KPS is sole bidder for Furniture Brands
Unless a bankruptcy court judge agrees with an objection that the sale of Furniture Brands International has taken place too quickly, the company's new owner will be KPS Capital Partners, a New York-base private equity firm that focuses on turning around troubled manufacturers.
And the federal Pension Benefit Guaranty Corp. said Thursday that it will cover $270 million of the $272 million funding shortfall of the bankrupt company, guaranteeing the full pensions for more than 19,000 current and future retirees.
No other qualified bids were received in U.S. Bankruptcy Court by Wednesday's deadline other than the $280 million bid of KPS Capital Partners, which became the lead bidder Oct. 2 by topping the initial bidder, Oaktree Capital Management.
A hearing is scheduled for today on a number of issues, including the objection by Broadbill Investment Partners, a major shareholder, that the rapid sale of Furniture Brands did not leave enough time for other companies to prepare bids that might have been better for shareholders and creditors and might even save the employee pension fund without the PBGC’s intervention.
KPS’ bid did not include assuming the pension plan. The PBGC said it will pay all pension benefits earned by Furniture Brands retirees up to the legal maximum of about $57,500 a year for a 65-year-old. Retirees will continue to get benefits without interruption.
The PBGC is financed by insurance premiums, investment income, and assets and recoveries from failed plans, not by taxpayer money.
KPS has not publicly given details of its plans for Furniture Brands. On its website, the company describes its approach as creating "business plans based on cost reduction, productivity improvement and optimal asset utilization." One passage from the site would appear to perfectly describe the situation at Furniture Brands:
"The balance of our investments are the result of creating new companies to buy underperforming or distressed assets or companies, companies operating in bankruptcy, in default of obligations to creditors or with a history of recurring operating losses. KPS is not deterred from pursuing an opportunity because a company’s immediate future appears troubled or uncertain or the solutions to its operational or financial problems are complex."
Samson Holding Ltd., the top stakeholder of Furniture Brands, had said Nov. 1 that would make a bid "with terms that are the same or better than the stalking-horse bidder." But on Nov. 5, Furniture Brands had the bid deadline moved from Dec. 10 to Nov. 20. A spokesman for Samson said Wednesday that the change in the date of the auction didn't leave Samson time to get the details of its bid pulled together.
The potential entrance of Samson as a bidder gave creditors and pensioners of Furniture Brands hope that the sale price of the company would go higher, but if Samson had prevailed it may have been bad for workers in Furniture Brands' existing plants. Analysts said Samson probably would have shifted Furniture Brands' production to Samson's plants as part of improving efficiency and lowering costs.
Furniture Brands has more than $200 million in underfunded pension obligations for about 20,000 participants.

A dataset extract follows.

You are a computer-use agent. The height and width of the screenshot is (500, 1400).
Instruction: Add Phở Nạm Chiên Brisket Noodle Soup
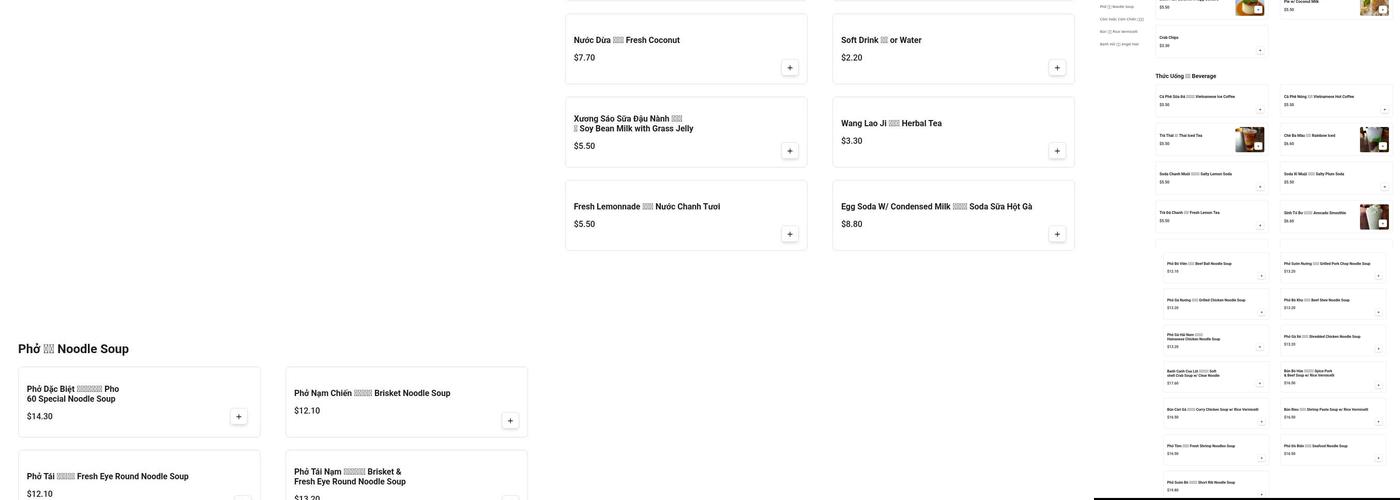(510, 421)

Furniture Brands filed for Chapter 11 protection Sept. 9. The company in the early 2000s was the largest U.S. furniture manufacturer at $2.2 billion in annual sales, primarily from Broyhill, HDM and Thomasville, but by the time of its filing it had seen eight years of revenue declines and had been losing money for more than six years.
In the past 12 years, Furniture Brands eliminated at least 8,860 jobs in North Carolina in pursuit of lower labor costs in Asia.